Fannie Mae and Freddie Mac can allow a limited review on a conventional loan for a condominium. A limited review will mean that we are not required to verify as many financial condominium details as a full review.

Does Freddie Mac have a condo questionnaire?

In January 2022, Freddie Mac & Fannie Mae came out with a new condominium questionnaire (or the “Condominium Supplement”) that is filled out for loans obtained to purchase condos. Why a new questionnaire? Some of the reasoning can be traced to the Champlain Tower collapse, which occurred in Surfside, Florida, in 2021.

What is the owner occupancy requirement for condos Freddie Mac?

Owner-occupancy requirements for New Condominium Projects At least 50% of the total units in the project (or at least 50% of the sum of the subject legal phase and prior legal phases) must have been conveyed or must be under contract to purchasers who will occupy the units as their Primary Residences or second homes.

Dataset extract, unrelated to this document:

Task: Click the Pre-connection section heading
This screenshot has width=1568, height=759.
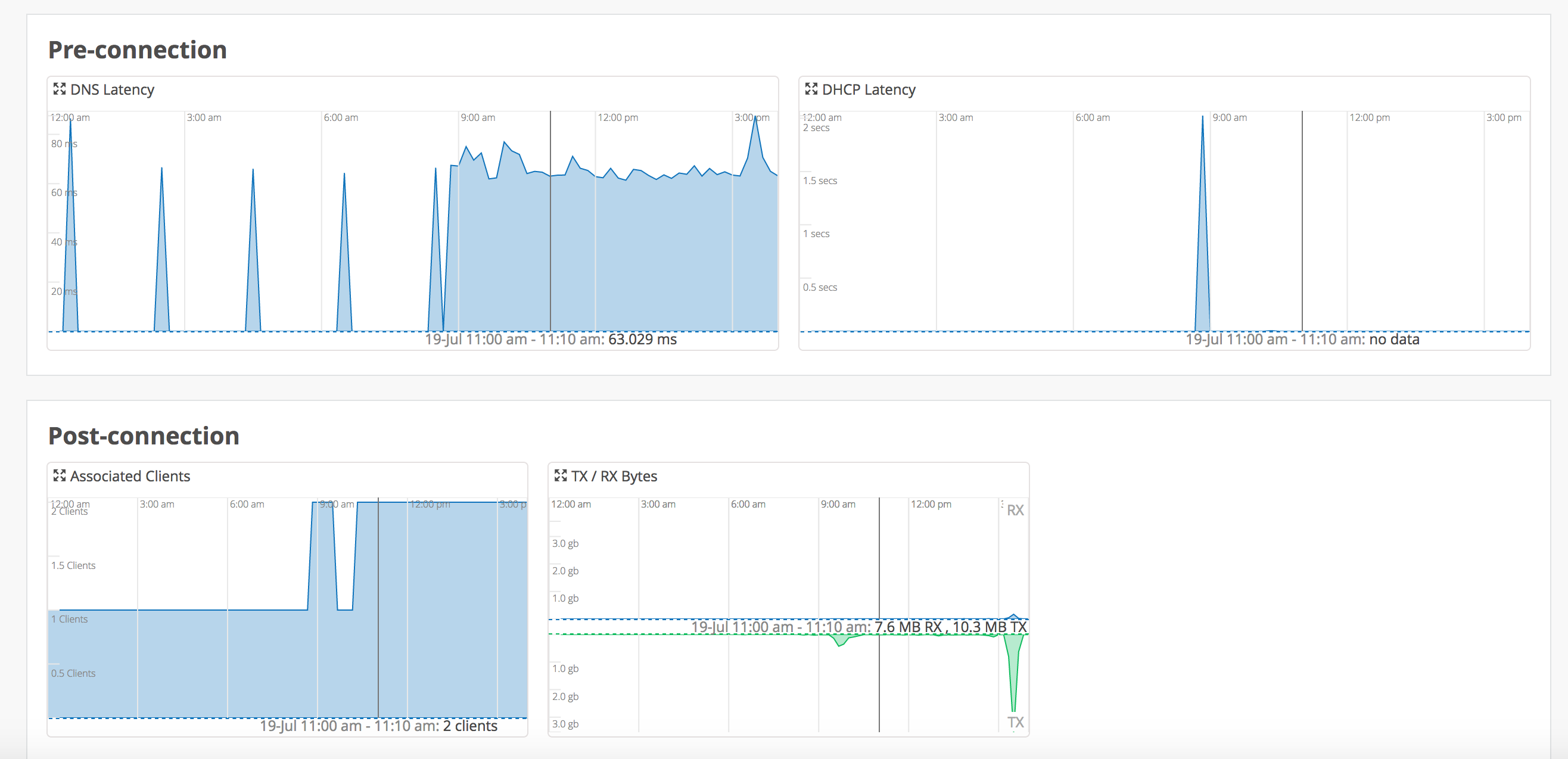Action: pyautogui.click(x=138, y=50)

Is it hard to get approved for Fannie Mae?

Typically Fannie Mae will only qualify loans to borrowers with a credit score of at least 620 according to all 3 major credit bureaus. If you find that your credit score is lower than this threshold, work on paying down your debt and making on-time payments to improve your credit score.

How long does Fannie Mae approval take?

Approved Seller/Servicer Status Our Customer Relationship Managers will work with you to identify how Fannie Mae can help achieve your business goals. This part of the process takes approximately 9 weeks to complete.

What are the disadvantages of a Fannie Mae loan?

Although Fannie Mae loans offer a low down payment option of 3%, if your down payment is not equal to a certain amount, you’ll need to purchase mortgage insurance. This extra monthly cost is added to your mortgage.

What is a full condo questionnaire?

A condo questionnaire is a document lenders require to fund a property designated as a townhouse or condominium that’s part of a homeowner’s association. The document offers evidence that condominium projects such as Eighty Seven Park Miami comply with the lender’s underwriting prerequisites.

What percentage of condos can be rented Fannie Mae?

Owner-Occupied Units Fannie Mae requires that 50 percent of the units be occupied by owners, not investors. This gives stability to the community and assures other owners that their community won’t be renter-dominated.

How long is a condo questionnaire good for Fannie Mae?

The streamlined PERS submission process for established projects requires the Condominium Project Questionnaire (Form 1076), or a substantially similar form, to be completed within the past 180 days.